REQUIRED WORK –
In the listing, locate the line containing "The image size is (1456, 819).", then quote it and all following lines exactly. Omit pictures.

======== INFORMATION ========

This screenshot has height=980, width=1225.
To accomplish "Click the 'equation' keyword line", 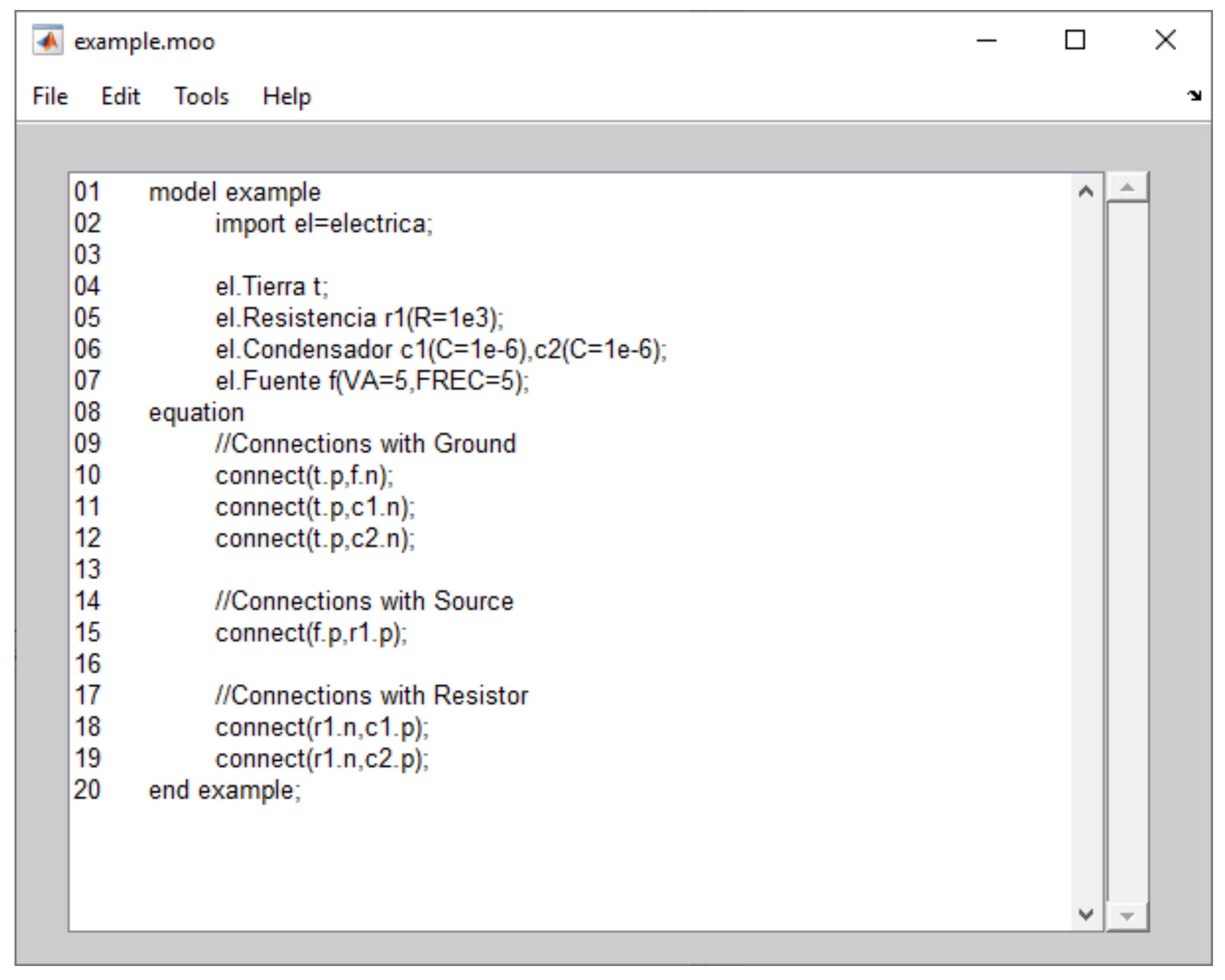I will point(196,413).
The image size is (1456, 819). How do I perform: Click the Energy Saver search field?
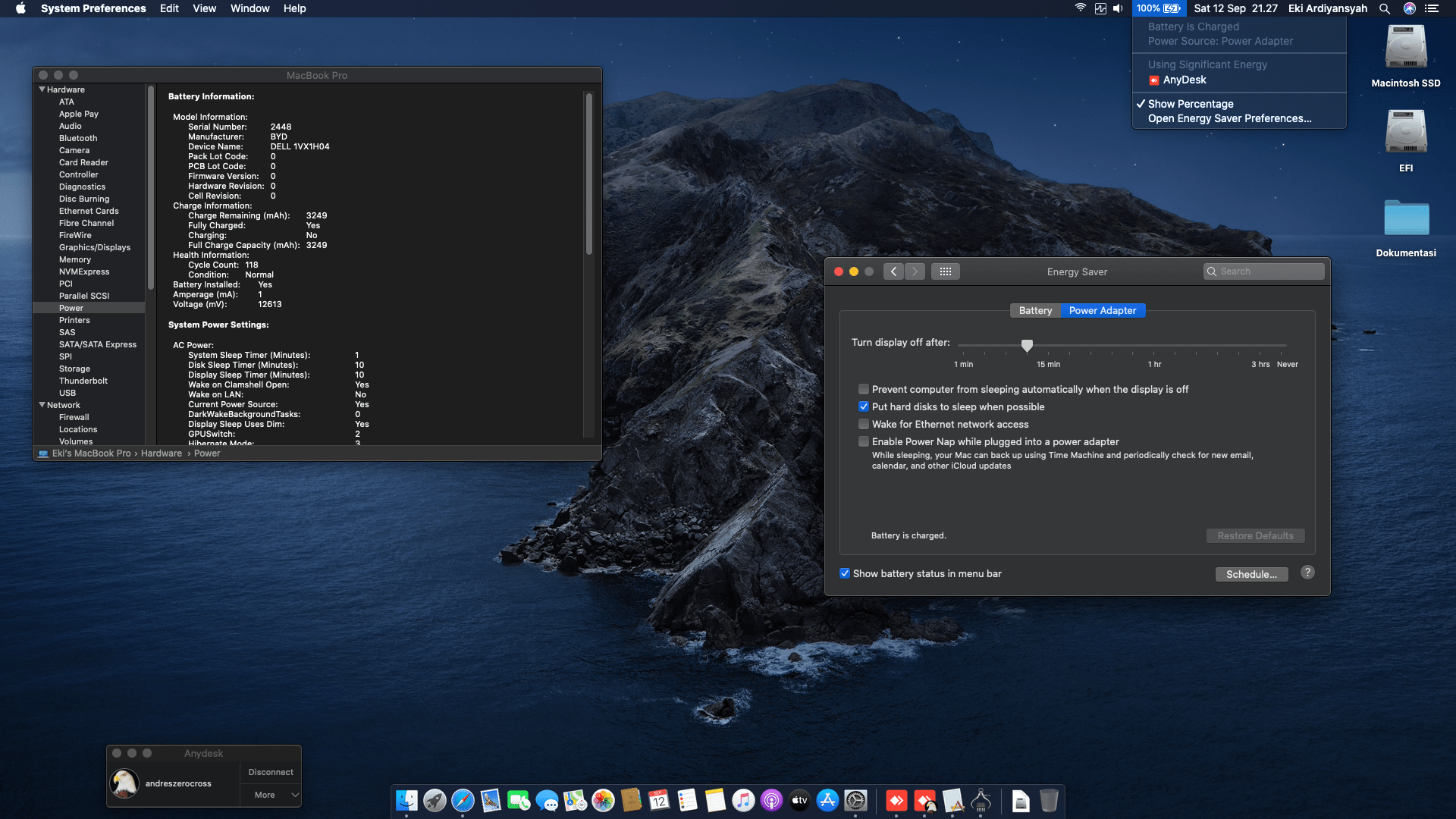click(1263, 271)
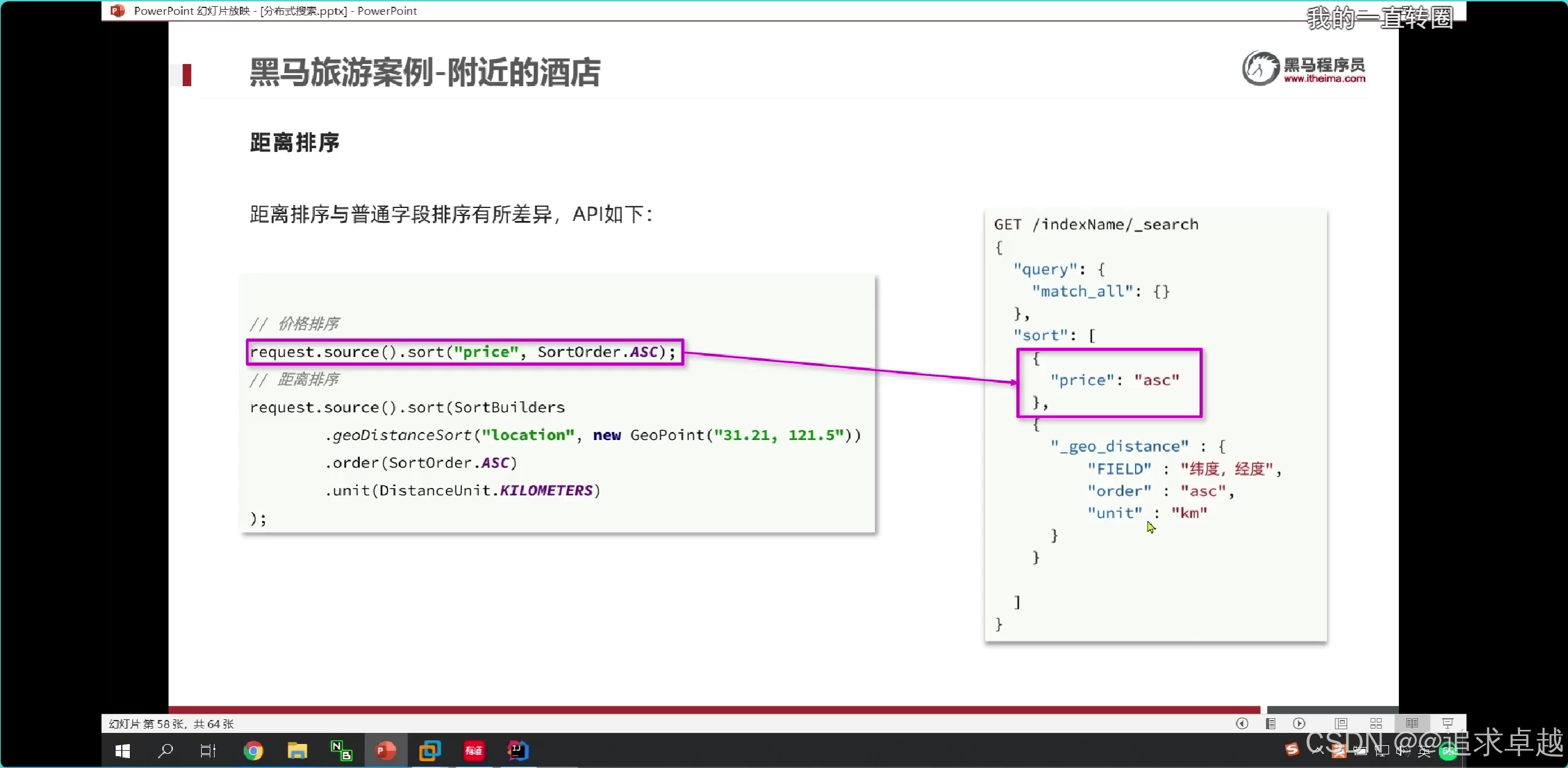Open the slide show options menu icon
The image size is (1568, 768).
pyautogui.click(x=1270, y=724)
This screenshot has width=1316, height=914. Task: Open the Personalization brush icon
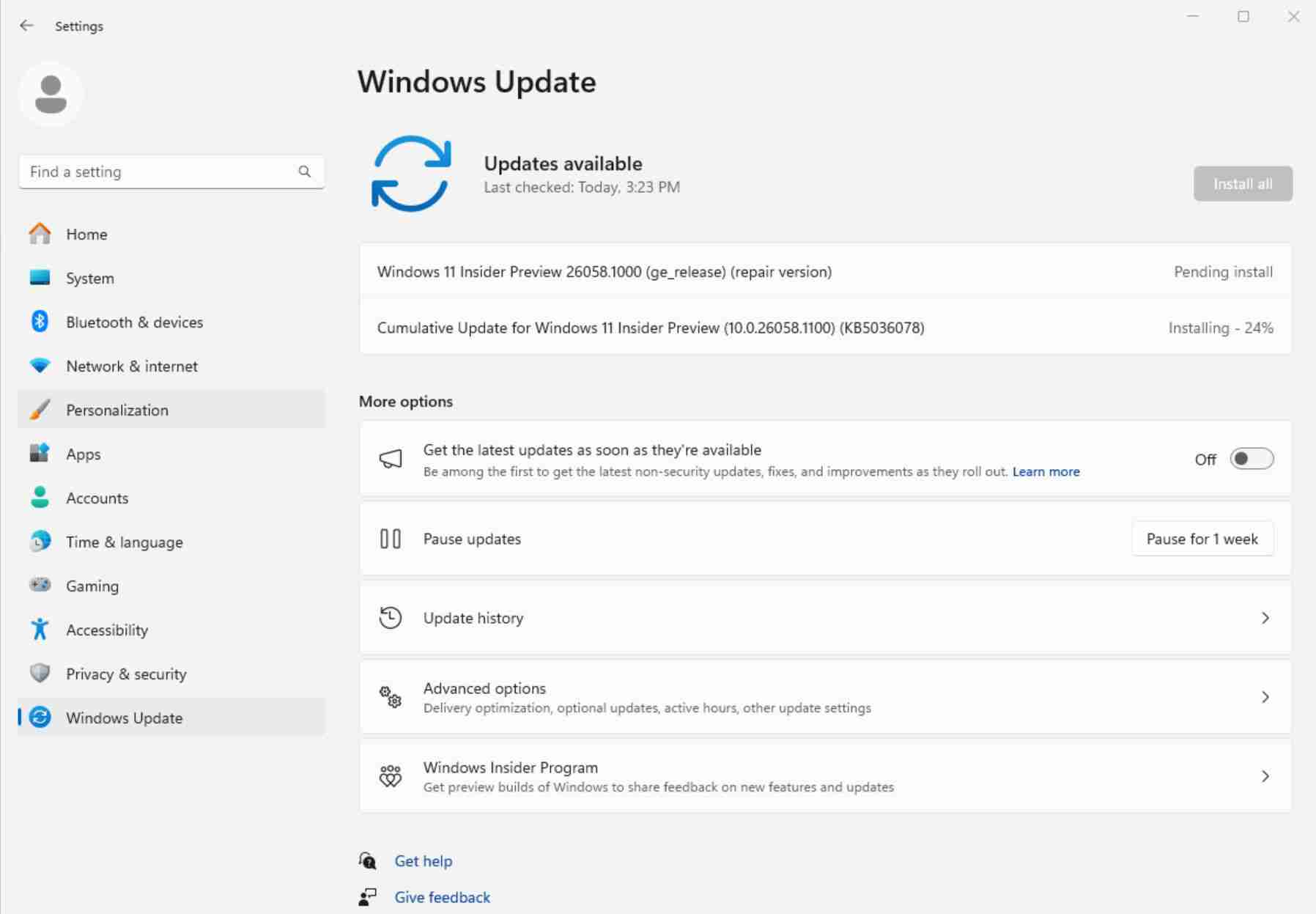[40, 410]
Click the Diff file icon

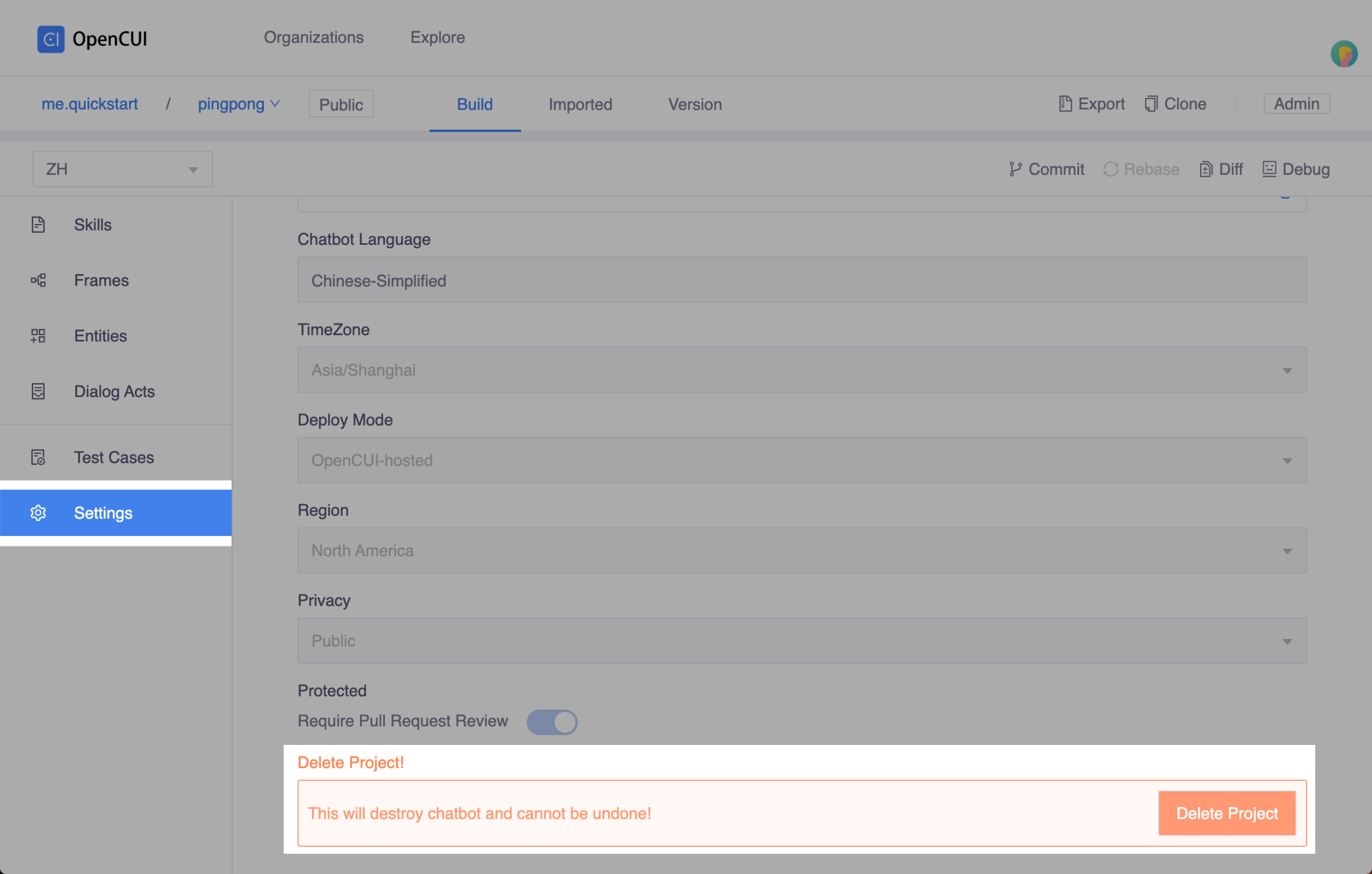coord(1206,169)
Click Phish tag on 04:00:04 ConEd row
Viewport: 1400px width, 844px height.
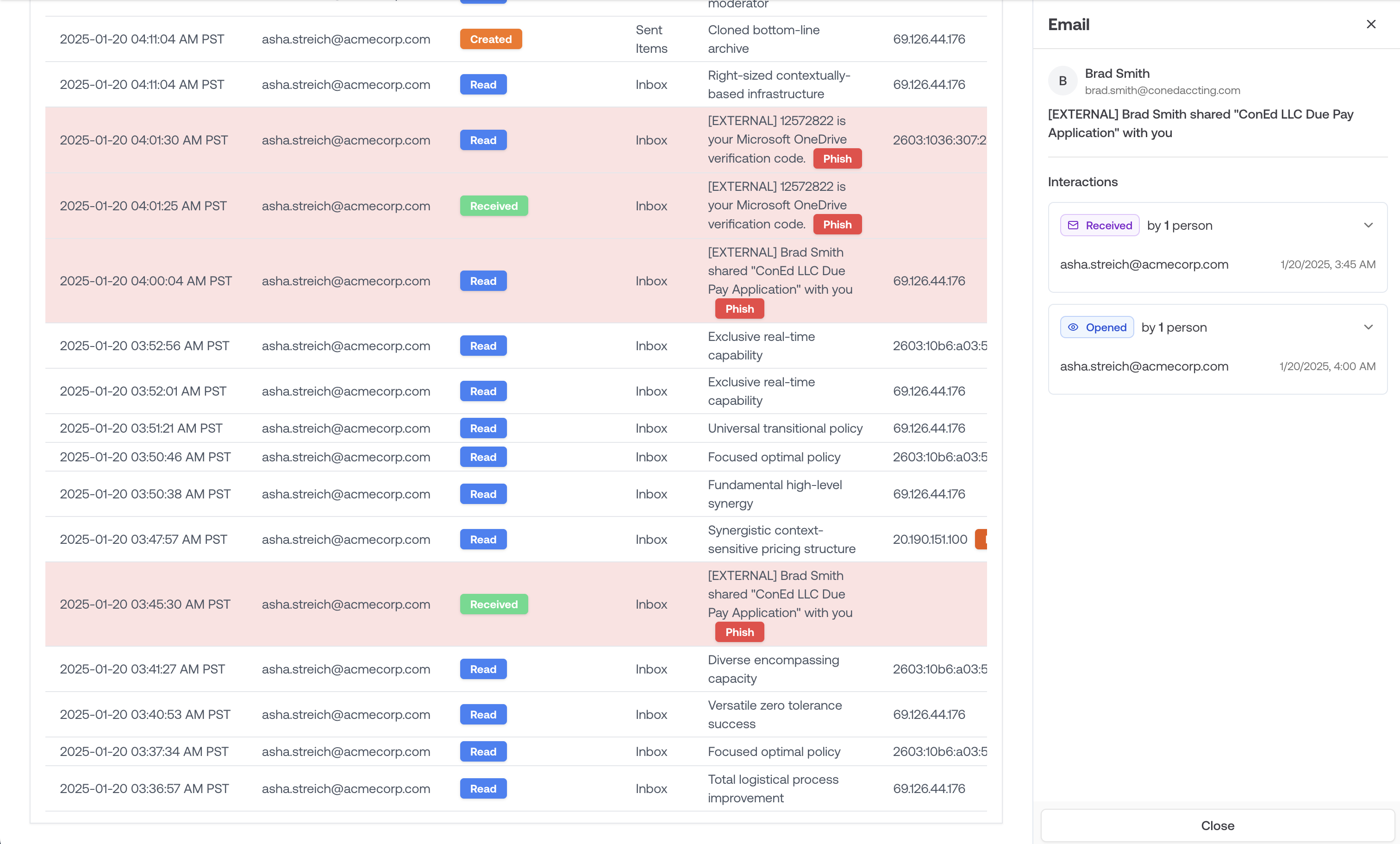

========

EXERCISE SOLUTION –
The image size is (1456, 819). How do I perform: Click the Energy Saver search field?
click(1263, 271)
Open the slide show options menu icon
The image size is (1568, 768).
pyautogui.click(x=1270, y=724)
This screenshot has width=1316, height=914. Task: Open the Personalization brush icon
[40, 410]
Click the Diff file icon

coord(1206,169)
Click Phish tag on 04:00:04 ConEd row
Viewport: 1400px width, 844px height.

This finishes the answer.